TESTO CITATO
────────────────────────────────────────

FonSai, un’analista lanciò l’allarme già nel 2009

FonSai, un’analista lanciò l’allarme già nel 2009

Il 5 ottobre 2009 c’era chi aveva visto in quale guaio s’era cacciata Fondiaria Sai. No, non è era l’Isvap, l’autorità di vigilanza delle assicurazioni guidata da Giancarlo Giannini. È un’analista finanziaria italiana, laureata nel 2001 all’Università Bocconi, che vive e lavora a Londra: Giulia Raffo è il suo nome, Autonomous Research la società di ricerca indipendente per cui ha scritto «Troublesome inheritance», eredità problematica. 

Ecco cosa scriveva Raffo a proposito di FonSai il 5 ottobre 2009 

Una dettagliata analisi e una prospettiva storica sulle riserve tecniche dell’Rc auto di Fondiaria Sai ci rende molto prudenti sull’eredità passata del gruppo. Riteniamo che Fondiaria Sai sia stata troppo ottimistica nel contabilizzare gli incidenti degli ultimi due anni (2007 e 2008), cosa che… lascia il gruppo con poche opzioni… Stimiamo un deficit delle riserve di circa 400 milioni sul portafoglio Rc auto alla fine del 2008 (…), utilizzando il 2004 come anno di partenza dei calcoli.  (…) A seconda che si usi il 2005 o il 2003 come punto di partenza, il deficit implicito delle riserve tecniche Rc auto va da 100 milioni a 1,1 miliardi di euro.

────────────────────────────────────────

MATERIALE RACCOLTO
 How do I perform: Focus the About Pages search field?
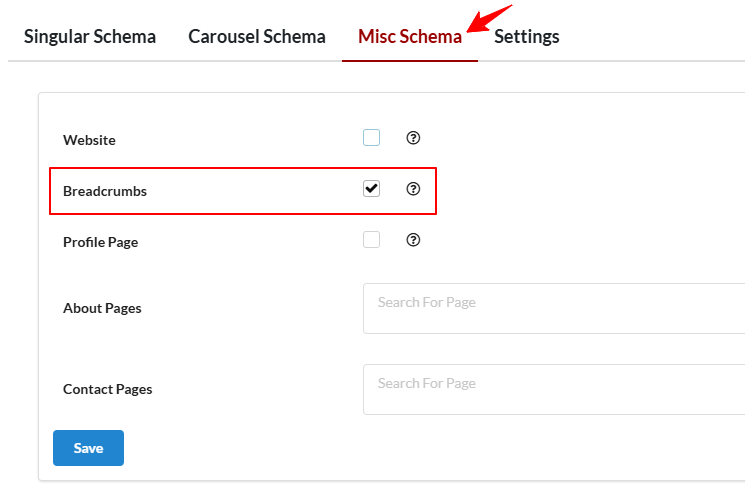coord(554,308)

────────────────────────────────────────

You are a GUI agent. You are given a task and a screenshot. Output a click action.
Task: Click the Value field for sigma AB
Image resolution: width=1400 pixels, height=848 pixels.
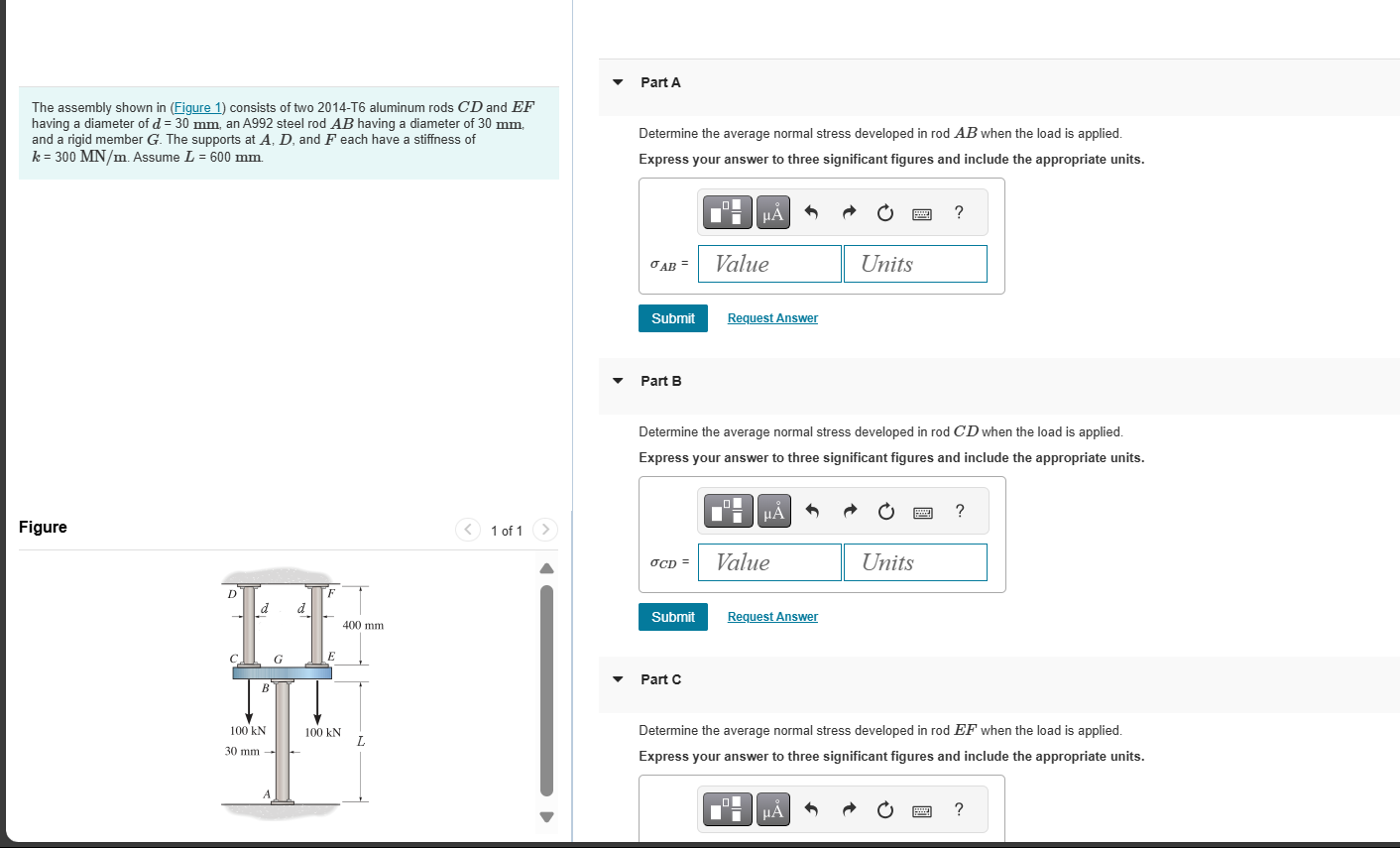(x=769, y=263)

────────────────────────────────────────

CONSEGNA A
Secondo il testo citato su FonSai, a quanto ammontava il deficit stimato delle riserve Rc auto alla fine del 2008, prendendo il 2004 come anno di partenza?
CONSEGNA B
Prosegui il testo citato su FonSai, riprendendo subito dopo la sua ultima frase.
Il materiale non ha alcun legame con il testo citato.

RISULTATO FINALE A
Circa 400 milioni.

RISULTATO FINALE B
[Leggi qui il report integrale di Autonomous Research su Fon-Sai]

Autonomous Research sollevava il tema delle riserve tecniche del portafoglio Rc auto di FonSai, compagnia che sui bilanci 2009-2010-2011 sarà costretta a fare emergere perdite per 2,5 miliardi di euro. Le riserve tecniche sono i soldi che ogni anno una compagnia assicurativa mette da parte per far fronte ai risarcimenti connessi agli incidenti che via via si verificano. Poiché chiudere una pratica può richiedere anni, se si sottostima il costo di un incidente (“il sinistro”) nell’anno in cui accade, si ha un beneficio nell’immediato (= più utili), ma si rinvia il problema al futuro. Questa prassi insana, se prolungata nel tempo, crea una voragine che prima o poi dovrà emergere.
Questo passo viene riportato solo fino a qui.